Not only did he fail to protect the children but he covered up for and therefore protected the perpertrator.

soop Sun 09-Sep-12 17:55:09

And he calls himself...a man of God!

Bags Sun 09-Sep-12 18:58:08

Well, by all acounts in the Old Testament, Jehovah is not a very nice god. Set a bad example really.

Bags Sun 09-Sep-12 18:59:06

I don't really mean 'all'. Figure of speech. Substitute 'plenty' if you prefer.

soop Mon 10-Sep-12 13:30:49

Bags smile

vampirequeen Mon 10-Sep-12 13:36:10

I think the OT was more accurate about the nature of God.

Greatnan Mon 10-Sep-12 18:42:50

Sometimes I feel sorry for catholics. It must be hard to try to defend the totally indefensible - not just the sexual abuse but the continuing cover up and the failure to make proper reparations.

vampirequeen Mon 10-Sep-12 21:54:45

I still class myself has RC but the Church has lost it's way. The institution has become more important than the message. The new liturgy has made it less accessible with it's return to a more Latin based text. The hardliners are making it clear that the doubters are not welcome. A priest told me he'd rather have a handful of Catholics who believed totally and followed the Church without question than a church full of Catholics who asked questions. He said there was no room for questions in the laity...they should simply be obedient as the clergy and the Pope had the understanding to make the decisions.

I know another priest who deliberately called his cat Mohammed as an insult to the Prophet and the religion.

MiceElf Mon 10-Sep-12 22:37:49

Great Nan, I don't think many lay Catholics would defend the indefensible. All abuse, all cover ups are deeply and profoundly wicked. It would appear that the situation in Ireland is much worse than in many other countries but that is a consequence of the disordered relationship between the church and the state after centuries of English oppression. In England there are now powerful Child Protection measures in place in every parish and although it is impossible to totally safeguard every child everywhere the structures are now in place to make children as safe as possible.

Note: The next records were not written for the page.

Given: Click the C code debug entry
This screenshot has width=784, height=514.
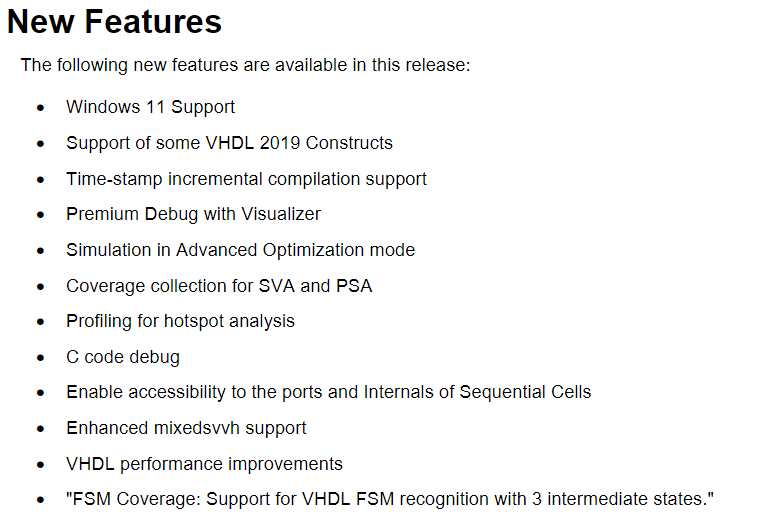Looking at the screenshot, I should coord(122,357).
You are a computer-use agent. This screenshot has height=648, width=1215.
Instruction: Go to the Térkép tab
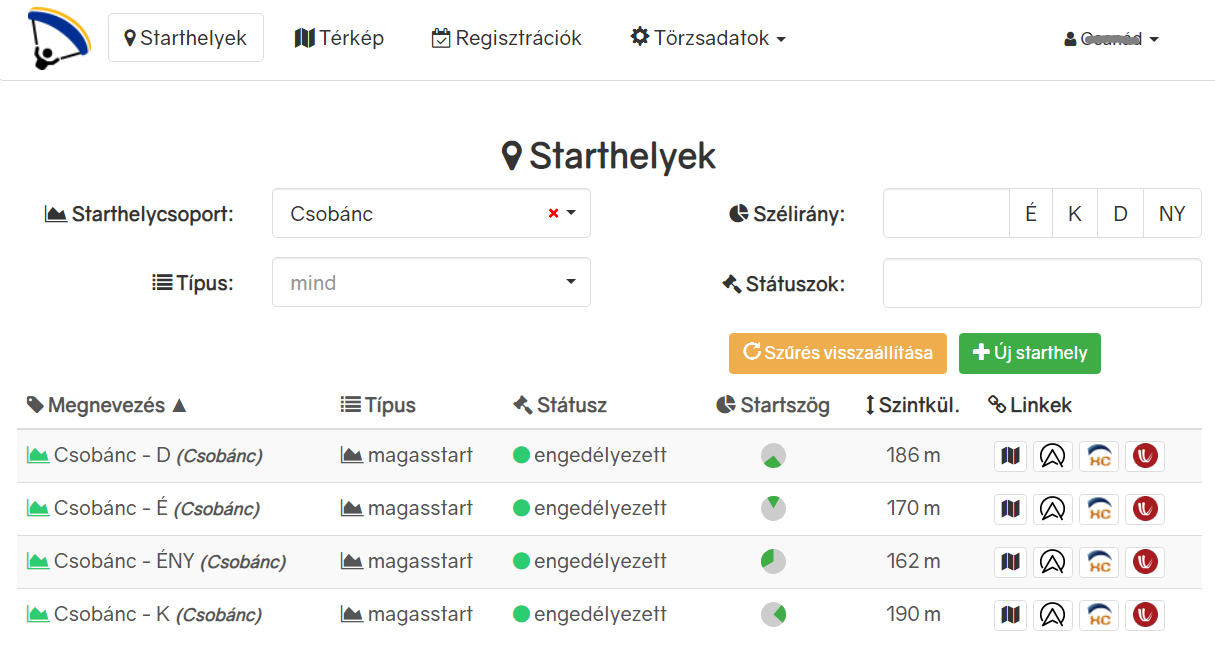339,38
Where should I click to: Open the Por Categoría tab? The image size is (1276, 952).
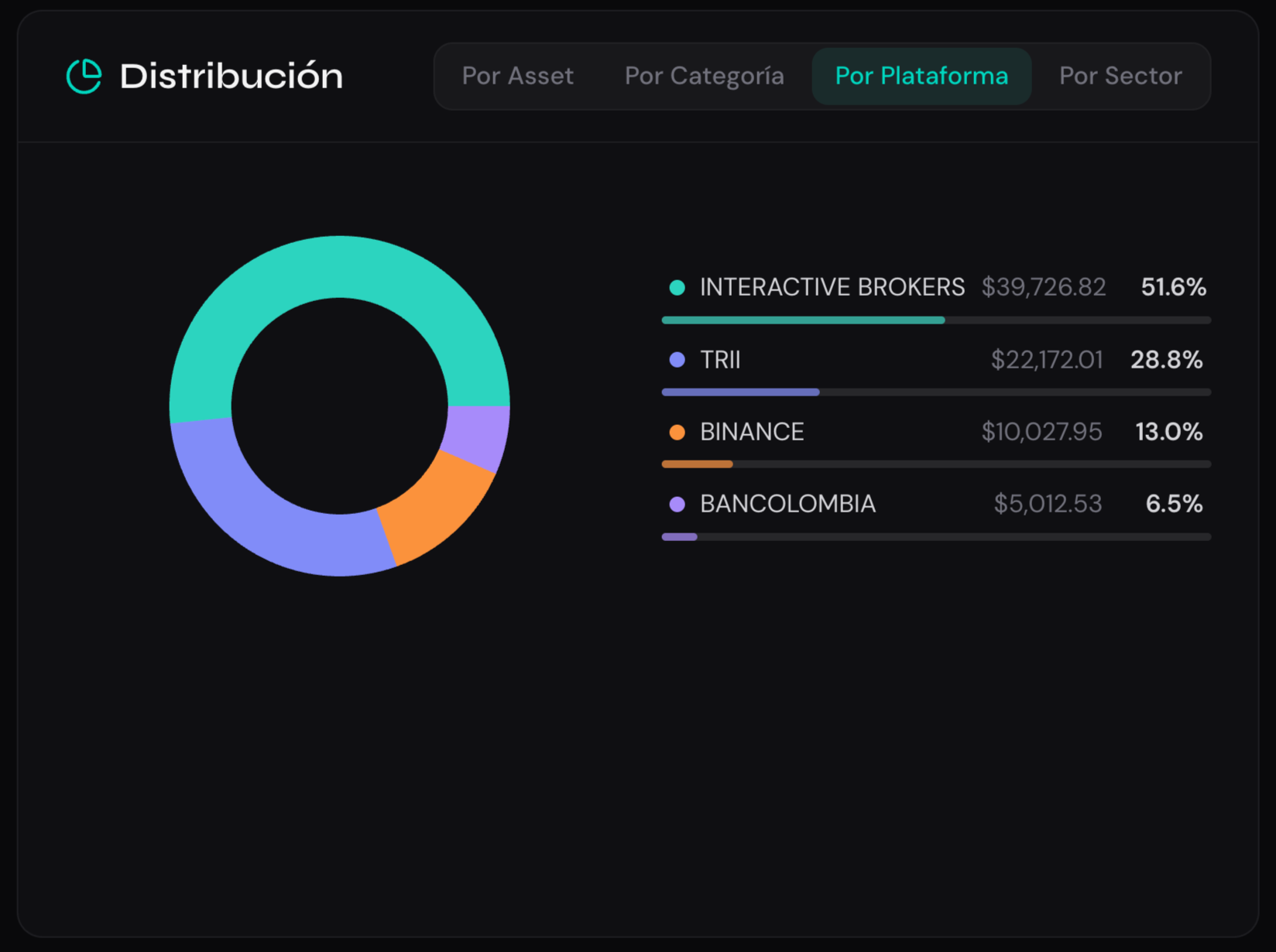click(x=704, y=76)
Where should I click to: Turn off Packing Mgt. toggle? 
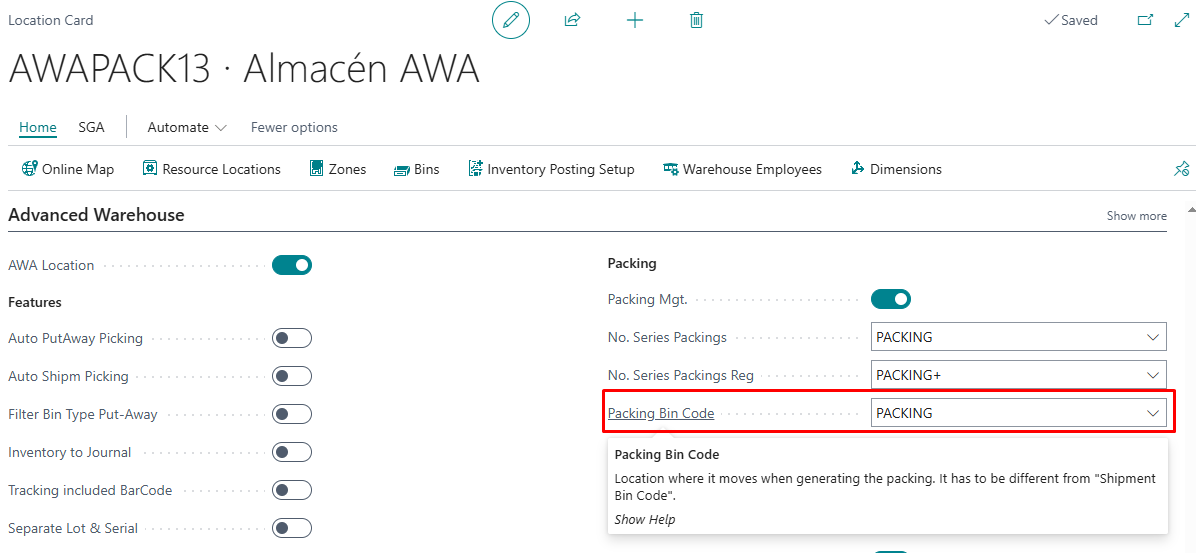coord(891,299)
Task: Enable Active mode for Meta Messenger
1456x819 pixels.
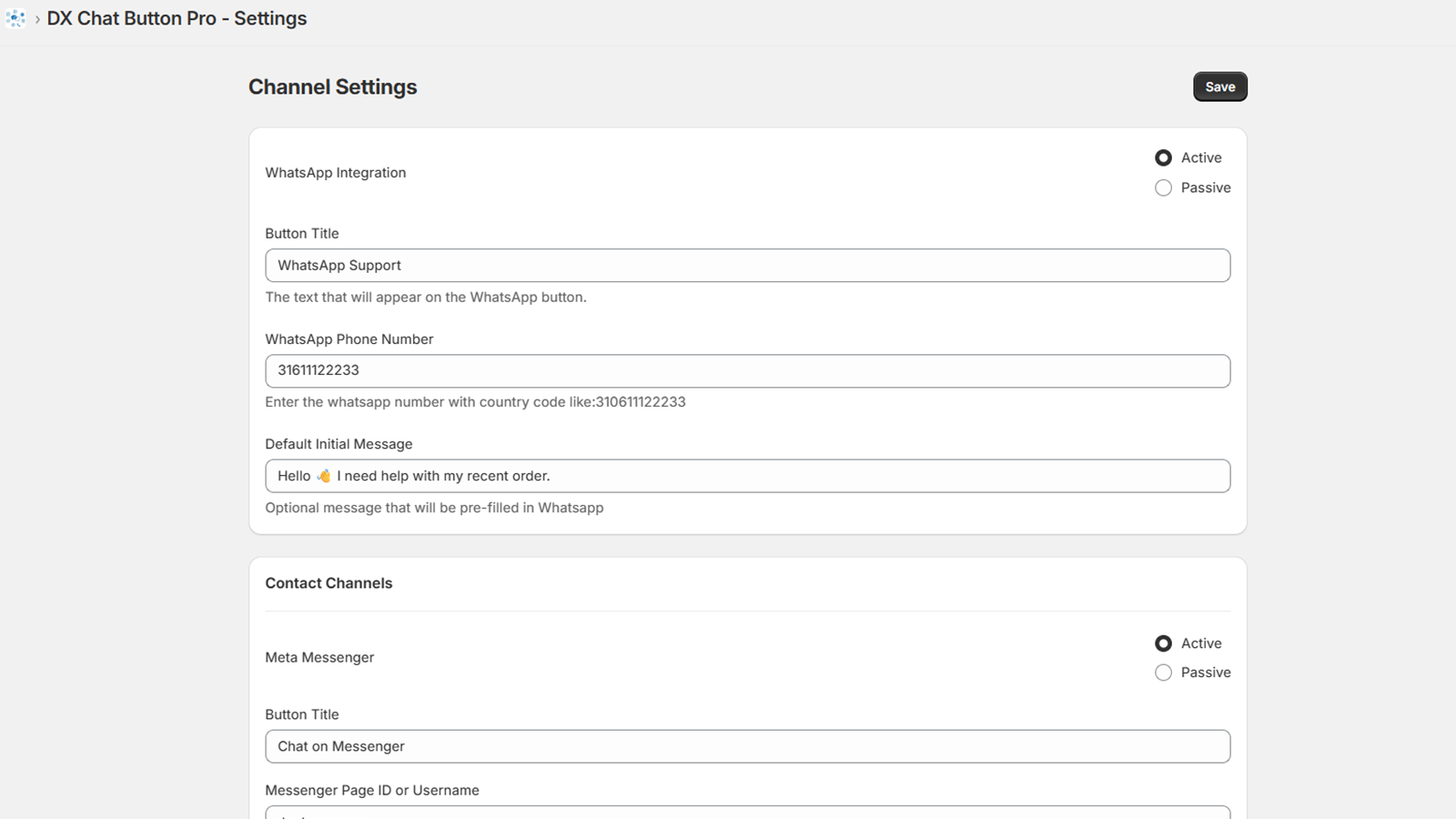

I'm afraid that not only in the church but in many other powerful organisations cover ups happen. I'm thinking of the case of the baseball coach in America and there are many others.

Abuse is always wrong no matter who the perpetrator is. And so are cover ups.

MiceElf Mon 10-Sep-12 22:39:14

VQ I think you need to find another parish ASAP!

vampirequeen Tue 11-Sep-12 10:17:06

These priests were not only in two different parishes but two different cities. It seems to be diocese policy.